How to Start a Career in Writing

career in writing

If you enjoy writing for yourself in your spare time and believe you are adept at weaving words together in order to tell a story or explain an idea, then a career in writing is a possible option for you. For many people, the notion of getting paid to write seems like a pipedream – but in actual fact, it is an attainable goal, so long as you approach this career path with a certain level of realism and pragmatism. You may have to write for several hours a day. And struggling at the beginning is normal. After all, writing is a highly competitive industry. A career in writing – any kind of writing – usually involves a slow, gradual building up of one’s skills and portfolio in order to write about what engages you the most, and which pays well.

Trying to become recognised in a diluted market (e.g. writing) can be tiring; however, it is worth the effort considering the benefits it brings. Therefore, when you try to start a career in writing (regardless of industry), you will want to do everything in your power to do it properly. This boils down to having a good business plan, impactful branding, and a willingness to network (and become skilled at it).

Recognise Yourself as a Writer

Call yourself a writer, even if you do not have anything published yet. You are a writer if you are, you guessed it, writing – whether it be learning new writing techniques or having your first novel published.

Highlight your job title of “Writer” on all your professional profiles. Have it included on your business cards, and especially have it present on your LinkedIn profile – you can even add “Writing” to your skills section and have people endorse it.

Set Up a Website

An online presence is a must for all businesses; it doesn’t matter if you’re a corporate professional or if you are a freelancer looking to highlight your writing capabilities. For the latter, you will want a website that offers information on you (the writer), the services you provide (writing, editing, etc.) and a contact us page.

Once your website is ready to be launched, stop for a moment and consider your SEO and whether you have enough branding so that your business becomes more recognisable. Branding should include a logo, the website’s design, colour schemes, a favicon, as well as your brand’s tone of voice that should be present over your social media and website copy.

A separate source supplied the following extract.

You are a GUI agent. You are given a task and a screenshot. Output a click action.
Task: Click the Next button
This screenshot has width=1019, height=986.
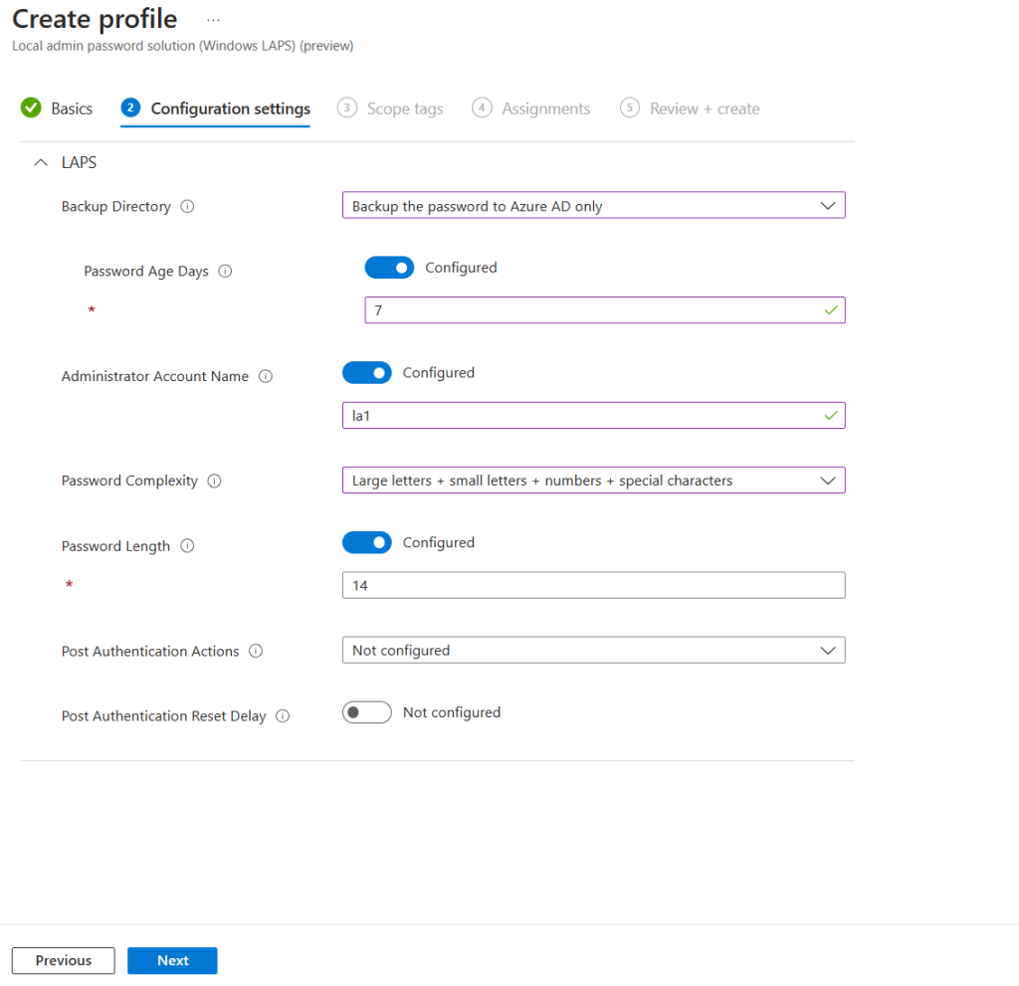click(172, 960)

There are many ways to go about getting your website’s branding done. For the favicon, use an online favicon generator, and for your logo, ensure it represents everything your writing does.


You can’t sit and wait for people to stumble across your website and then expect them to hire your services. Not only do you need a portfolio of work, but you also need to network, show your dedication to the craft, and prove to them why your services are required and worth investing in.

Head to conference events, reach out to professionals on LinkedIn, but most of all, use social media as a means to link with others. Twitter and Facebook work wonders, and by building a community, you have a place for people to talk about you and your brand as well as share your work and posts.

It is also worth considering reaching out to fellow writers who could help you with your career. While not every writer will respond to you, especially if you are reaching out to the likes of J. K. Rowling, but there are many freelance writers who have enough prolificacy in the industry to get your name out there. However, this may take time, so don’t expect this to happen overnight.